The Dodger Beast seemingly lurks at every turn.
The latest concern for rival clubs stems from the stunning spring-training performance of outfielder Yasiel Puig — and not simply because the Dodgers’ $42 million investment soon might like a bargain.
No, rival executives are concerned that Puig’s ascent eventually will help the Dodgers secure other top prospects.
By pushing the Dodgers to trade one of their expensive corner outfielders, Carl Crawford or Andre Ethier, and secure additional young talent by paying most of that player’s contract as part of the deal.
In other words, the Dodgers not only can outbid teams for stars, but also can buy their way out of mistakes and come out ahead. And, at a time when teams face new restrictions on spending for both domestic and international amateurs, the Dodgers’ financial might could give them a huge advantage in amassing top prospects.
Such moves would be perfectly acceptable under the collective bargaining agreement, provided that commissioner Bud Selig determined that they benefited both clubs from a baseball perspective.
And why wouldn’t he?
Selig didn’t stop the Marlins’ controversial salary dump last offseason, allowing the team to send shortstop Jose Reyes, right-hander Josh Johnson and left-hander Mark Buerhle to the Blue Jays.

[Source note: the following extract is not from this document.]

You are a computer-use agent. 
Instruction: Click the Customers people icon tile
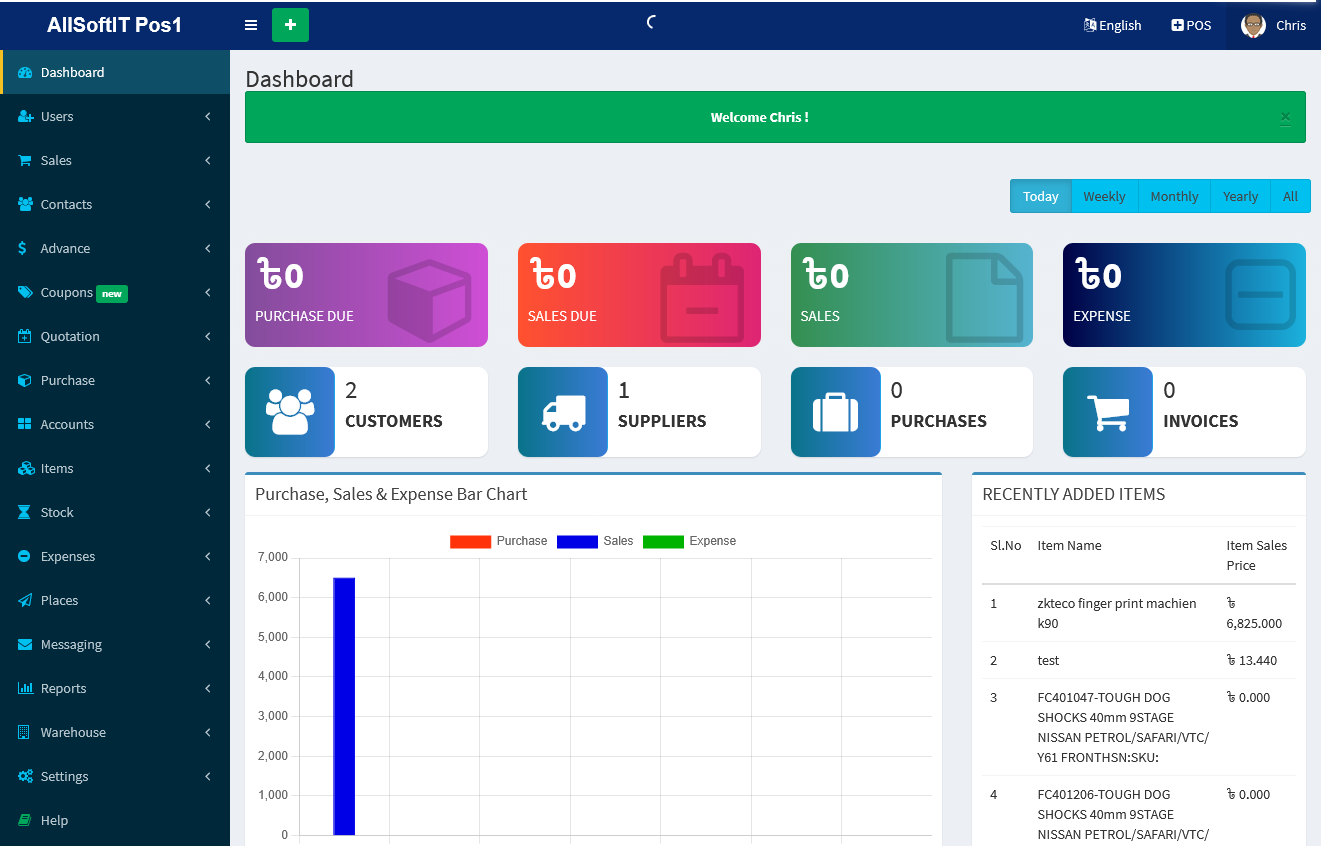(290, 412)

And he didn’t stop the Dodgers from taking on more than $260 million in salaries last August, permitting them to acquire Crawford, first baseman Adrian Gonzalez and right-hander Josh Beckett from the Red Sox.
Let’s say Puig tears up the minors and the Dodgers decide to promote him at mid-season. They then would face the choice of moving Crawford, who is owed $102.5 million over the next five seasons, or Ethier, who is owed $85 million over the same period.
Neither player is attractive at those figures. But if Ethier was playing well and the Dodgers paid enough to turn him into a player with an average salary of say, $7 million instead of $17 million, another team almost certainly would part with good prospects in return.
“It’s smart, actually — the only way to really build a farm system under the new rules,” one rival executive says. “And you can only do it if you’ve got big dollars.”
Rival executives worry that the Dodgers could return to the formula again and again, effectively circumventing the draft.
Tired of Gonzalez? Pay down his deal and get younger players. Zack Greinke doesn’t work out? Do the same. And keep the machine running by signing top free agents year after year.
The Dodgers’ budget surely is not unlimited, but they have yet to pull back on any front in any meaningful way.
Puig could be a gift that keeps on giving. And not the last such gift, either.